What does your role involve?
Managing the training function for the company. This covers the design, delivery and evaluation of courses ranging from the shop floor to management development. My overall responsibility is to ensure that learning and development is on offer for all staff, no matter what level they are at.
Which of your qualifications do you most value?
My post-graduate diploma in human resource management means a lot to me, along with my swimming badge for 50 meters. I got it in 1984, and it is still sewn on to my trunks.
What do you think will be the core skills for your job in the future?
Coaching skills, facilitation, and communication skills in change management.
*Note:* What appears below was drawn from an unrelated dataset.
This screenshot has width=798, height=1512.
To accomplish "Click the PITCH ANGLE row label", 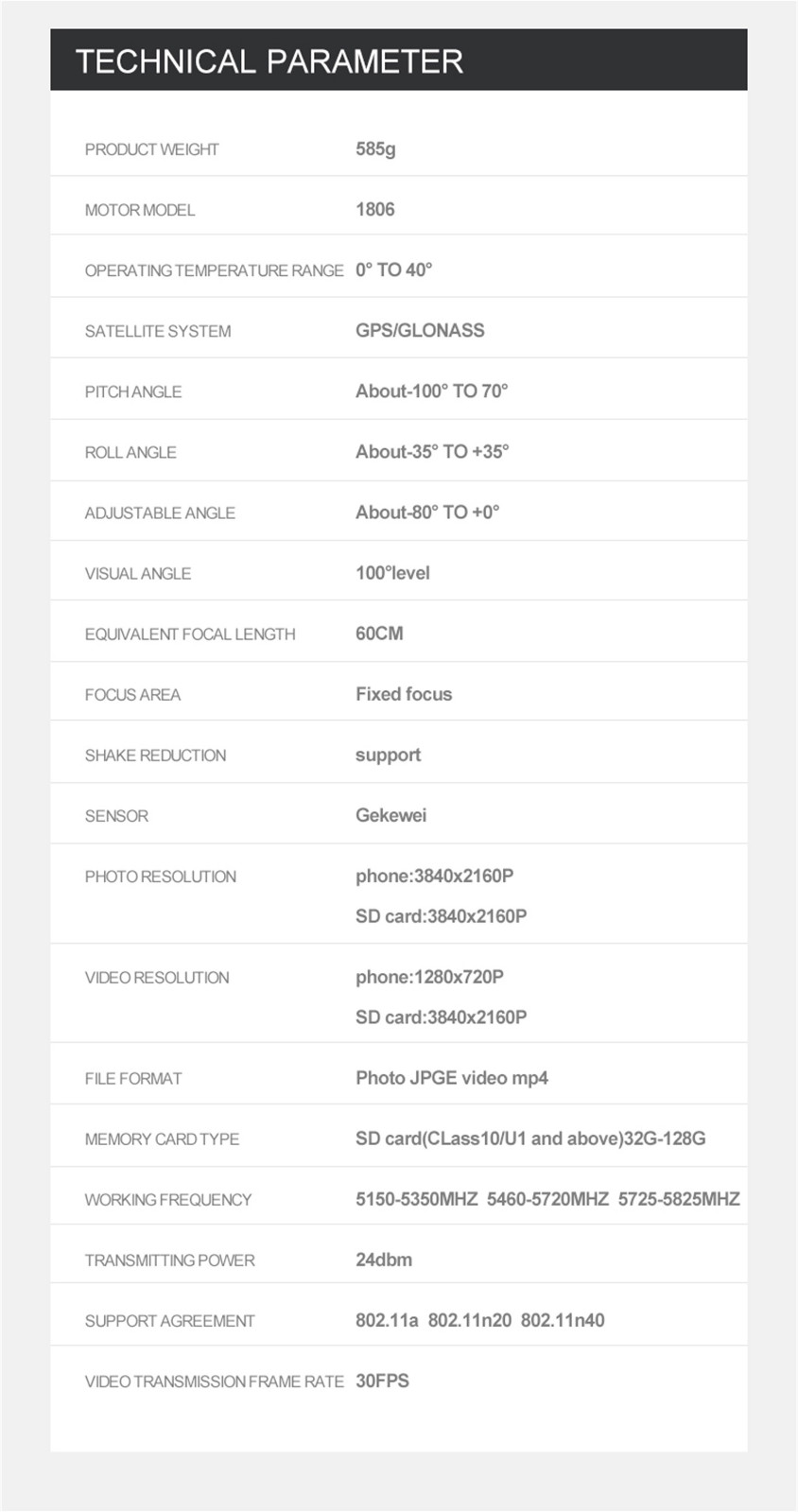I will click(x=133, y=391).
I believe that commercial awareness to identify key drivers and implement relevant and realistic workable solutions and interventions will also be key.
What do you think is the greatest challenge facing the training profession?
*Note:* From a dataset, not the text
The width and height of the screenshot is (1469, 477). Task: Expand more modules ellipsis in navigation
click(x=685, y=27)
Every professional has to convince management that there may be an immediate return on investment when delivering procedural training, but perhaps not when delivering softer behavioural training. Thankfully, senior management here at GlynWebb have always supported any of our proposed training initiatives.
How do you demonstrate return on investment from training interventions?
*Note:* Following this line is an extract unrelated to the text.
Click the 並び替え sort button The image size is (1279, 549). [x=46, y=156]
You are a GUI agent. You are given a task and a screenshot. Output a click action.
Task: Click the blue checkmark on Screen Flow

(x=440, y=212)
It is very difficult to relate the success of a course to a percentage increase in sales. We focus more on the results of the area managers’ quarterly visits and other audits that take place. We also use internal promotion and staff turnover as a tool for measurement.
How do you think your job will have changed in five years’ time?
GlynWebb’s vision is to expand, and I see my role evolving with this. I hope to have a larger training team that will be able to support the training delivery at our stores. I would like to play a more strategic role within the business and prove that the training department can make a difference.
What is your current major training project?
We have focused on our supervisors at store level, and we launched a supervisor diploma last month. This six-month programme is aimed at giving supervisors the necessary skills to take the next step up from supervisor to assistant manager. The programme will evolve over the next 12 months to include assistant manager and manager programmes.
What is the best thing about the job?
I enjoy watching staff develop and seeing them grow in confidence over a period of time. It is also rewarding to see them gain promotion as a result of programmes developed by the training department.
Can you remember the worst training course you ever attended?
An empowerment course that I attended about seven years ago. It was too overpowering. It would have gone down well in the US, but not in Preston! I have never felt so uncomfortable in my entire life.
How do you get the best from people?
I am enthusiastic about what I do, and I feel that this rubs off on people.
Constructive feedback and motivation are the key to getting the best out of people. I also feel that allowing staff to make decisions is very important.